Requirement
Carry on the forum thread below about the newly planted Exo Terra vivarium, picking up after its final post.

Excerpt
= = = = = = =

# New Viv Exo Terra 36X24X18



## every1lovesjojo (Jan 30, 2011)

I finally got my vivarium planted! Let me know what ya'll think. Now I just need to add frogs after everything gets settled. I need to read up on starting cultures.

Joey


----------



## DartAsylum (Feb 17, 2011)

it looks awesome!!
i look at everyones vivs but rarely comment. you did an exceptional job. its really beautiful.


----------



## Colleen53 (Jan 19, 2009)

I say WOW!! How many plants are in there?? It looks professionally done!!!


----------



## bikerdawg (Jun 5, 2007)

Very well done!


----------



## ryangreenway (Apr 30, 2010)

Looks very good! You might consider adding some leaf litter however, it will help with microfauna populations.


----------



## every1lovesjojo (Jan 30, 2011)

Thank you all for the feedback! It has been fun. Now looking forward to doing another! I'm not sure how many plants I put in. I got many plants from members on this forum trying to help me out. Thank you all!!


----------



## myersboy6 (Aug 23, 2010)

Thats a very very well dont viv! I like all the plants you have in there! You wouldn't happen to have a plant list would you?


----------



## chesney (Jan 18, 2007)

That tank looks wonderful! What do you plan to put in it?


----------



## varanoid (Jan 21, 2011)

That tank is spectacular. Very good job.


----------



## girlwithafrogtattoo (Mar 4, 2009)

Great job! It looks so nicely filled in.


----------



## every1lovesjojo (Jan 30, 2011)

I'm not sure what I want to put in it. I just got into the hobby and have been reading up on everything before even putting anything in it. I really like cobalts. As far as plants go, I added a little of what the members gave me clippings of. Many of them are given to me as clippings and are taking off very well. I'm just overwhelmed with all the great people who have reached out to help me get started and to give me advice with all my newbie questions.


----------



## every1lovesjojo (Jan 30, 2011)

I posted in on Tropical Ecos facebook page. There is a contest going on and I would like to win that contest. Go to the facebook page and like the Tropical Ecos page then look for my vivarium and "like" the pic.

Thanks!

Joseph


----------



## Lukeomelas (Mar 15, 2005)

I think you need a few more plants!!!


----------



## deboardfam (Feb 7, 2011)

Wow.. love the plant job. If this is your first then I definately bow to you. Most people hate their first setup. I know your making me hate mine even worse now! I just planted my first today. LOL. Gonna have to do some rearranging tommorow I guess.

= = = = = = =

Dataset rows
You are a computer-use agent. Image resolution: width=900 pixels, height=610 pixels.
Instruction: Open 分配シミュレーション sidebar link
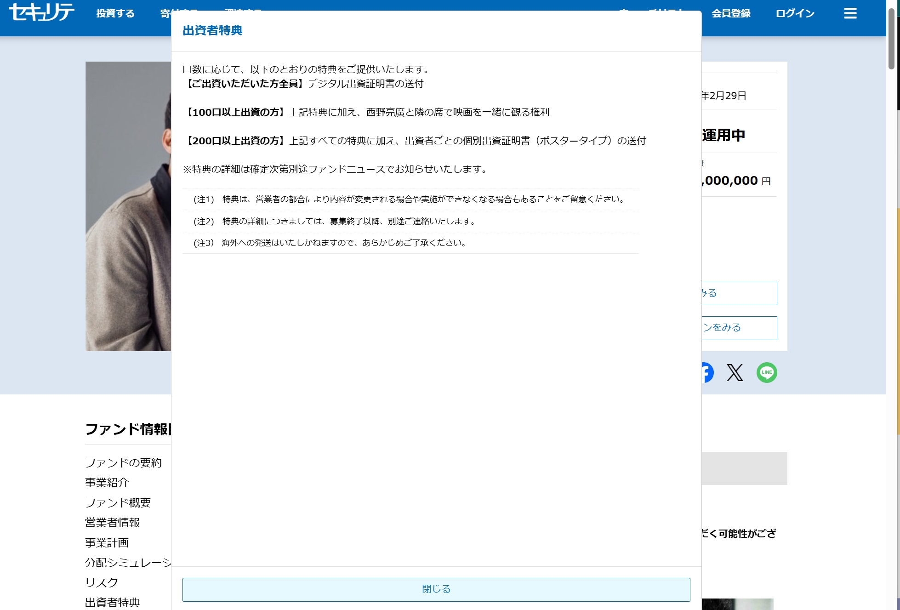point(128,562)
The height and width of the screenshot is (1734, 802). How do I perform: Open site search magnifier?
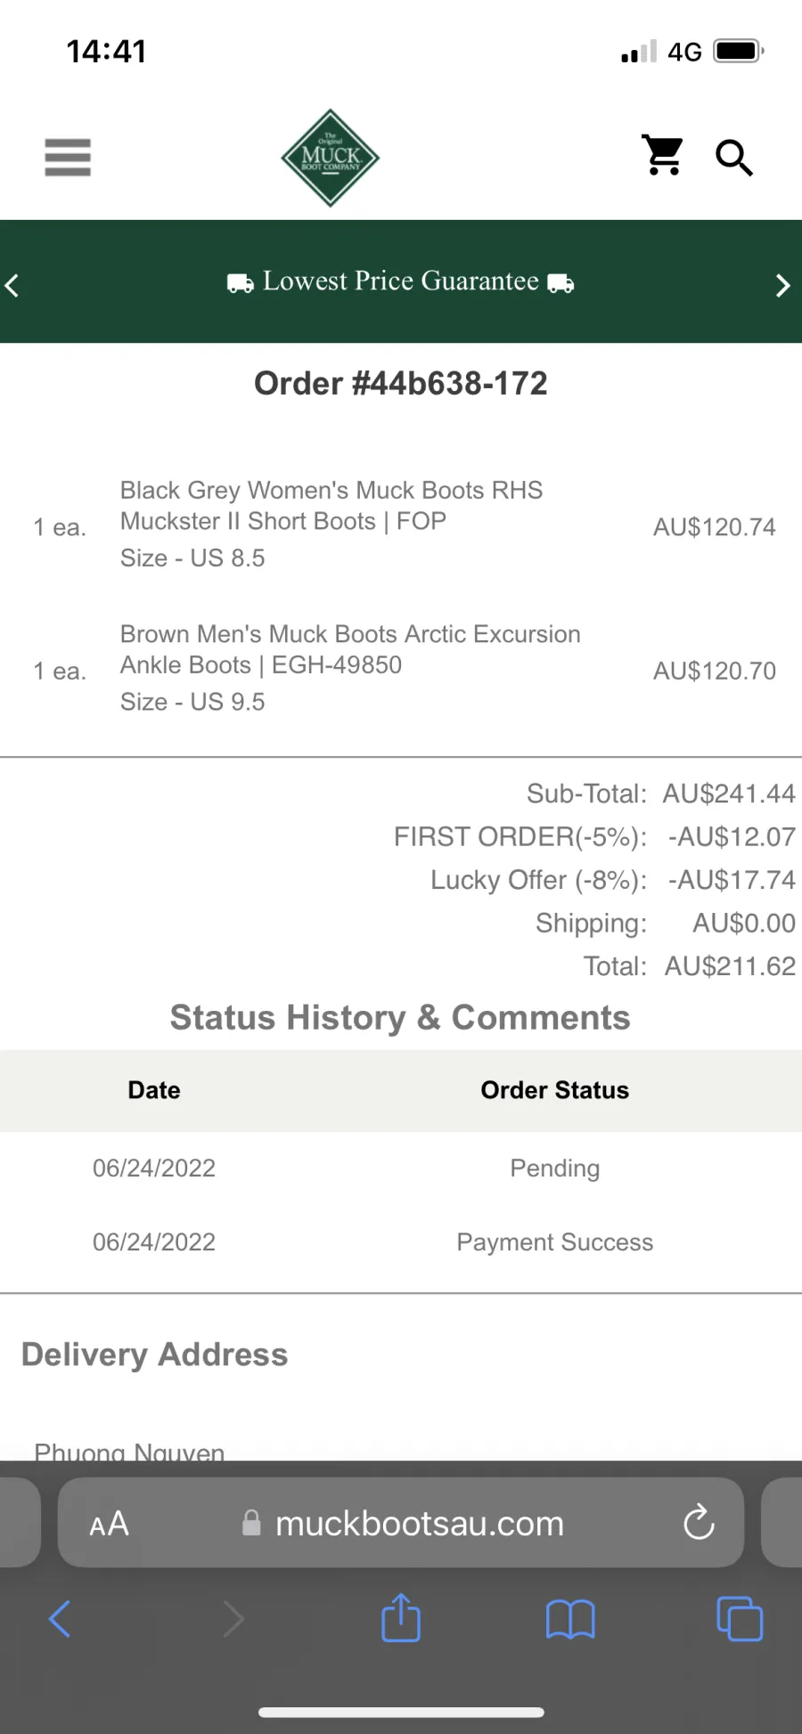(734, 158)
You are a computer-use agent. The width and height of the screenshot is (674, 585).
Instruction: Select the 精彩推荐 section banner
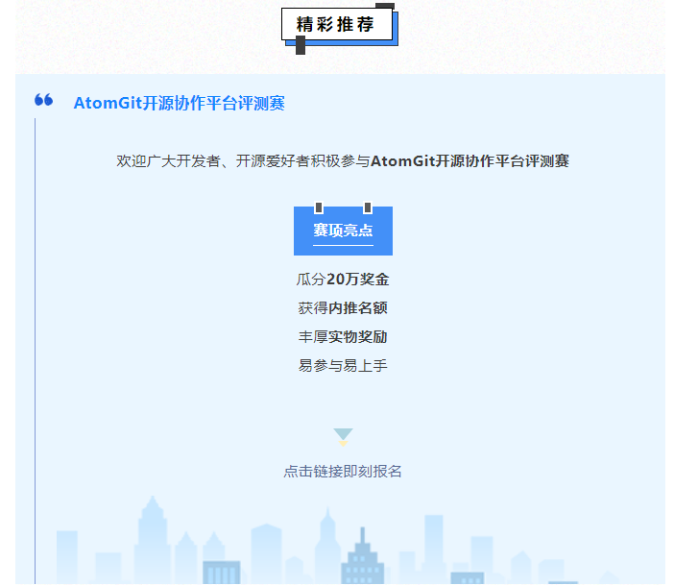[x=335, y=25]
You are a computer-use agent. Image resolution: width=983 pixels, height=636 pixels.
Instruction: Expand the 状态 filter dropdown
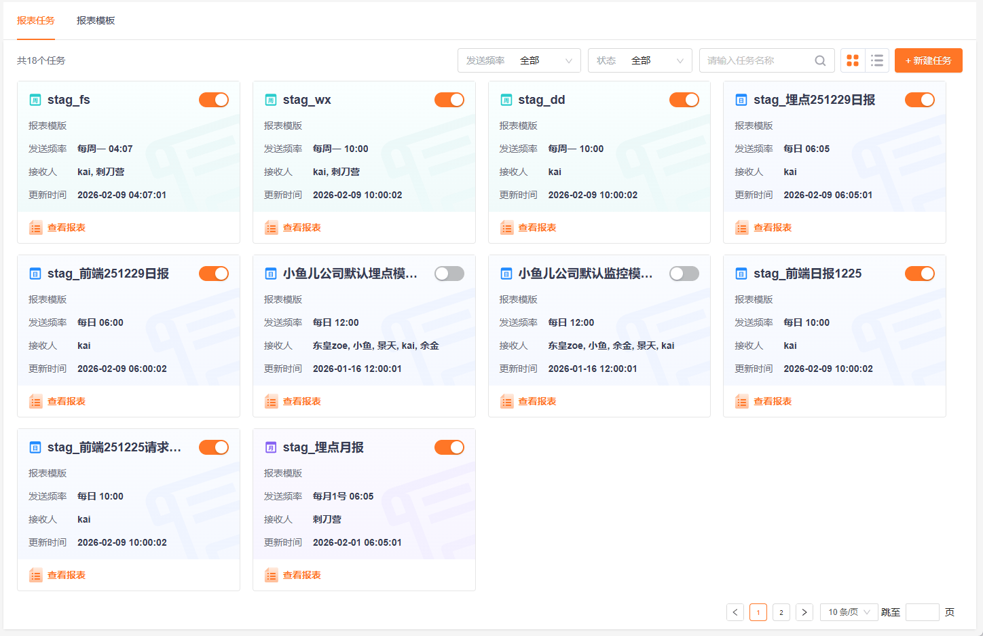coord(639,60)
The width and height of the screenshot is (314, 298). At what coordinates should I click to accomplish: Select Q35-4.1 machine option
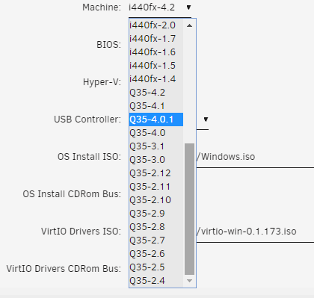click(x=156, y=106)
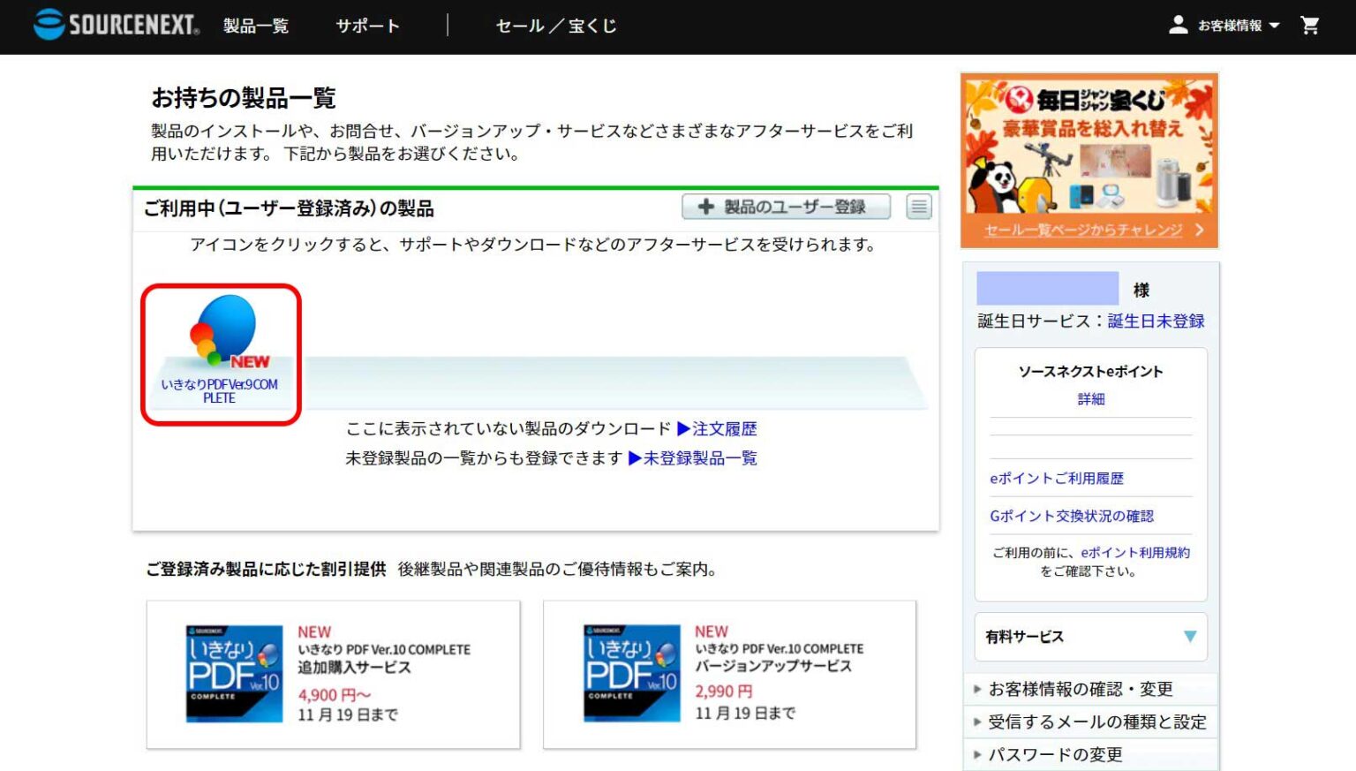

= = = = = = =

Output of the task
----------



## profjunk (Jun 23, 2010)

i concur with the rest and think its a great looking "section"of your own rain forest , ready to be inhabited
jeff in anaheim


----------



## every1lovesjojo (Jan 30, 2011)

I wish I had more room for more plants! I'm becoming addicted to this hobby. I'm still trying to decide what kinds of frogs to add.


----------



## VenomR00 (Apr 23, 2010)

With the way that tank looks I would say go with Leuc's or a Galact. Both will love exploring and climbing and can USUALLY be kept communally.


----------



## every1lovesjojo (Jan 30, 2011)

I was thinking Leucs as well. Are there any good places in Tucson or resources for dart frogs?


----------



## slipperheads (Oct 17, 2007)

Really nicely planted tank, if the broms are planted in the substrate though they will kiss you goodbye pretty soon!


----------



## Azurel (Aug 5, 2010)

Great looking viv.....Picking plants and planting is almost as much fun as the frogs.....I wasn't ever a big plant person till I got in the hobby....Now I can't look at a plant or walk by the plant section without stopping.

Any frog you choose will look great in there.


----------



## every1lovesjojo (Jan 30, 2011)

This hobby has become an obsession. Looking for the right plants is a lot of fun. It's amazing to see just how fast they grow. The vine in the upper right hand corner has grown like a weed since I took the pic.


----------



## dmartin72 (Oct 27, 2004)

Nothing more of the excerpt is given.